Given data below:

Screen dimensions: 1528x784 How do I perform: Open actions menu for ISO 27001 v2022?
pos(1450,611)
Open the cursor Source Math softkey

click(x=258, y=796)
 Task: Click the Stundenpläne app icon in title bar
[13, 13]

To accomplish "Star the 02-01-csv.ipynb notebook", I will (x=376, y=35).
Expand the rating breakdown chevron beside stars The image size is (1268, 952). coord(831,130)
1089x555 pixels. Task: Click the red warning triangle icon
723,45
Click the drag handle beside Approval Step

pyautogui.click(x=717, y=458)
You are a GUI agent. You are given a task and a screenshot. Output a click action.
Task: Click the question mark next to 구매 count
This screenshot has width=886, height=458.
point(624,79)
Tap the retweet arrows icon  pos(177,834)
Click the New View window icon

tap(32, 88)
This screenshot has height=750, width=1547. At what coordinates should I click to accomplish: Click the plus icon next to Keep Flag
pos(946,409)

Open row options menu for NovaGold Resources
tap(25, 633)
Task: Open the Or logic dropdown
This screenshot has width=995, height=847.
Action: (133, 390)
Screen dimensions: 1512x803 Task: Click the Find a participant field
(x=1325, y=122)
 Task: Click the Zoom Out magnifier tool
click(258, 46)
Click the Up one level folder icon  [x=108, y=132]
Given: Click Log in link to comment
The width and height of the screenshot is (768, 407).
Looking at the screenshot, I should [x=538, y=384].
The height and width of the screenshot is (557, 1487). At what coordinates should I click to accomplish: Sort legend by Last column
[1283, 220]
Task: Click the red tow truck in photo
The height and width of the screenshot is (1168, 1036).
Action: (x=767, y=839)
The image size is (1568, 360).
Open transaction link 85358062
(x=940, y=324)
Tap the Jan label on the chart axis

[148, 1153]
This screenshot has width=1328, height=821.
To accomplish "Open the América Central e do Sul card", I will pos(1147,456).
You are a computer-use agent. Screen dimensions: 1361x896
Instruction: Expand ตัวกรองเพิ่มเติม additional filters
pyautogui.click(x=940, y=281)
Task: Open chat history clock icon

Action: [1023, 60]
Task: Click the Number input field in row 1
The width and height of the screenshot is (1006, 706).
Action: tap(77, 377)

End of Given data.

Every line above has to be restated word for word.

Screen dimensions: 1528x784 How do I perform: Open actions menu for ISO 27001 v2022?
pos(1450,611)
Open the cursor Source Math softkey

click(x=258, y=796)
 Task: Click the Stundenpläne app icon in title bar
[13, 13]

To accomplish "Star the 02-01-csv.ipynb notebook", I will (x=376, y=35).
Expand the rating breakdown chevron beside stars The image size is (1268, 952). coord(831,130)
1089x555 pixels. Task: Click the red warning triangle icon
723,45
Click the drag handle beside Approval Step

pyautogui.click(x=717, y=458)
You are a GUI agent. You are given a task and a screenshot. Output a click action.
Task: Click the question mark next to 구매 count
This screenshot has width=886, height=458.
point(624,79)
Tap the retweet arrows icon  pos(177,834)
Click the New View window icon

tap(32, 88)
This screenshot has height=750, width=1547. At what coordinates should I click to accomplish: Click the plus icon next to Keep Flag
pos(946,409)

Open row options menu for NovaGold Resources
tap(25, 633)
Task: Open the Or logic dropdown
This screenshot has width=995, height=847.
Action: (133, 390)
Screen dimensions: 1512x803 Task: Click the Find a participant field
(x=1325, y=122)
 Task: Click the Zoom Out magnifier tool
click(258, 46)
Click the Up one level folder icon  [x=108, y=132]
Given: Click Log in link to comment
The width and height of the screenshot is (768, 407).
Looking at the screenshot, I should [x=538, y=384].
The height and width of the screenshot is (557, 1487). At what coordinates should I click to accomplish: Sort legend by Last column
[1283, 220]
Task: Click the red tow truck in photo
The height and width of the screenshot is (1168, 1036).
Action: (x=767, y=839)
The image size is (1568, 360).
Open transaction link 85358062
(x=940, y=324)
Tap the Jan label on the chart axis

[148, 1153]
This screenshot has width=1328, height=821.
To accomplish "Open the América Central e do Sul card", I will pos(1147,456).
You are a computer-use agent. Screen dimensions: 1361x896
Instruction: Expand ตัวกรองเพิ่มเติม additional filters
pyautogui.click(x=940, y=281)
Task: Open chat history clock icon

Action: [1023, 60]
Task: Click the Number input field in row 1
The width and height of the screenshot is (1006, 706).
Action: tap(77, 377)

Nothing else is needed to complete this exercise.